**DESCRIPTION OF THE TASK:**
Keep the pictures out, please, and set down every record exactly.

**EXERCISE DATA:**
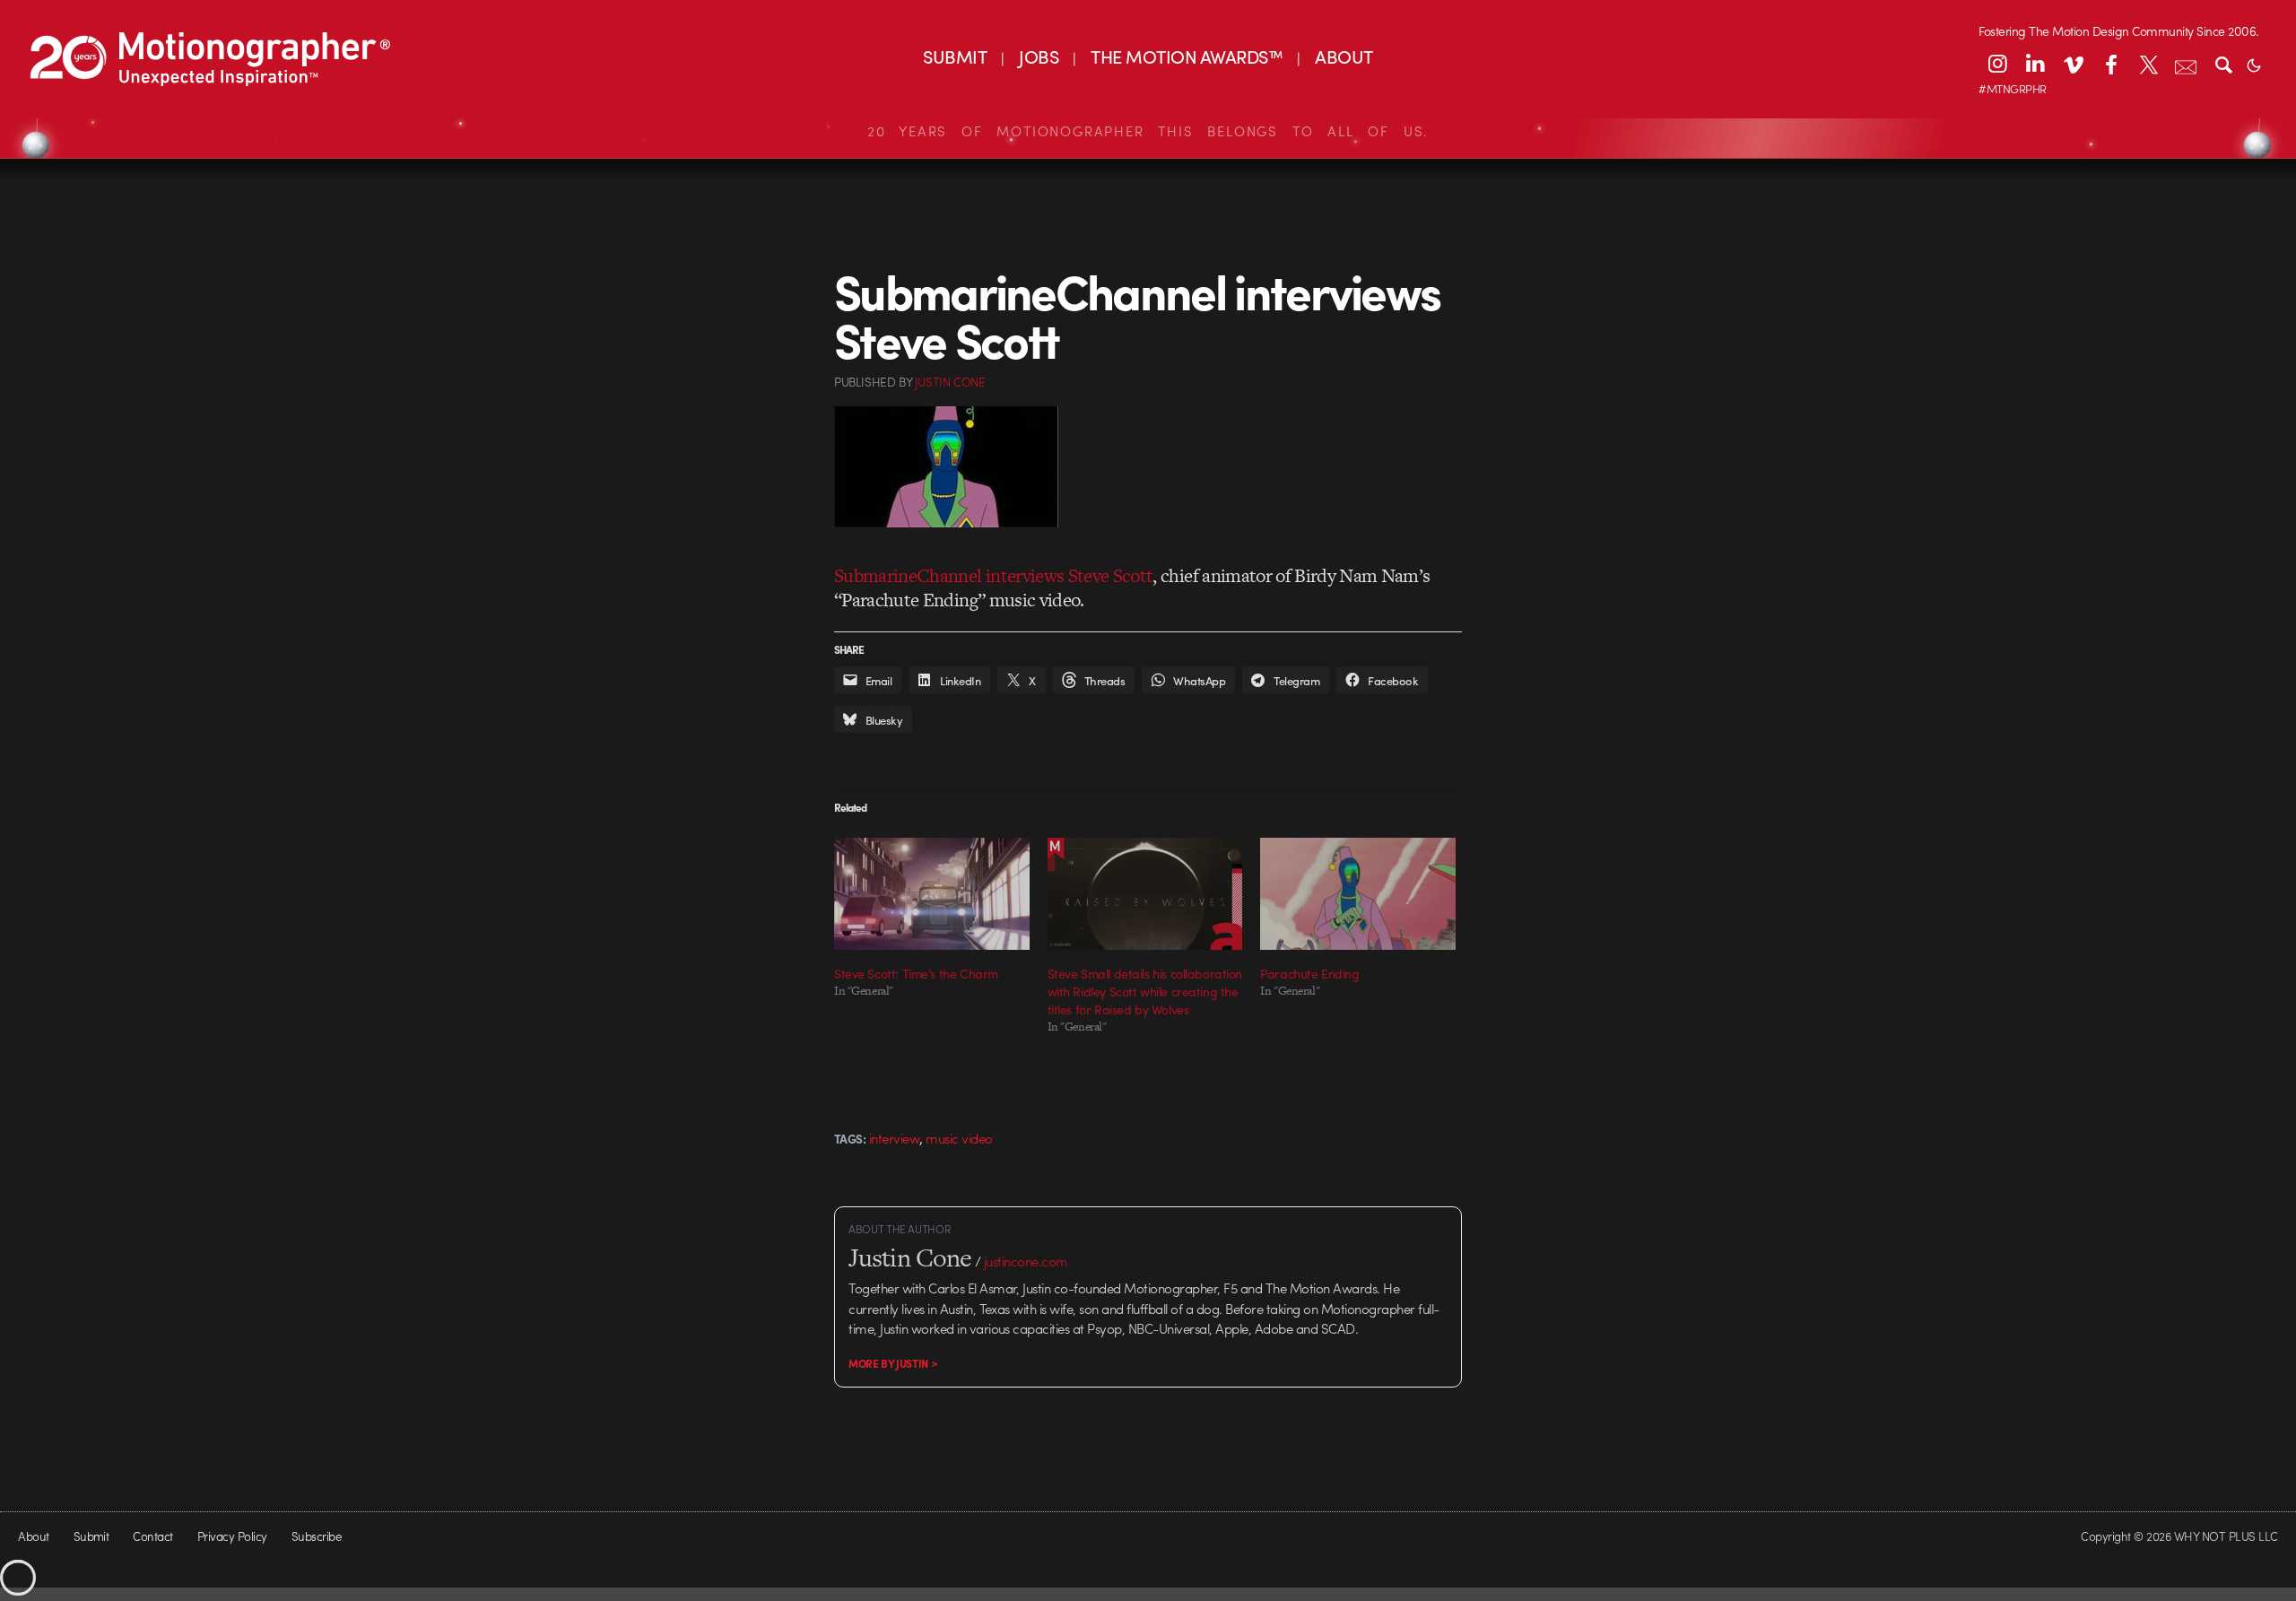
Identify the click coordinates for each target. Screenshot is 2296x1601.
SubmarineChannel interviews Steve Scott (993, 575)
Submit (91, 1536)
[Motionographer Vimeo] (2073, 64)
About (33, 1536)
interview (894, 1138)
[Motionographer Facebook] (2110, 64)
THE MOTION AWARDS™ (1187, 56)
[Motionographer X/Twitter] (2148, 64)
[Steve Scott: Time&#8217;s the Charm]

**OUTPUT OF THE TASK:**
Identify the click coordinates for each target. Screenshot is 2296x1601.
SubmarineChannel interviews Steve Scott (993, 575)
Submit (91, 1536)
[Motionographer Vimeo] (2073, 64)
About (33, 1536)
interview (894, 1138)
[Motionographer Facebook] (2110, 64)
THE MOTION AWARDS™ (1187, 56)
[Motionographer X/Twitter] (2148, 64)
[Steve Scott: Time&#8217;s the Charm]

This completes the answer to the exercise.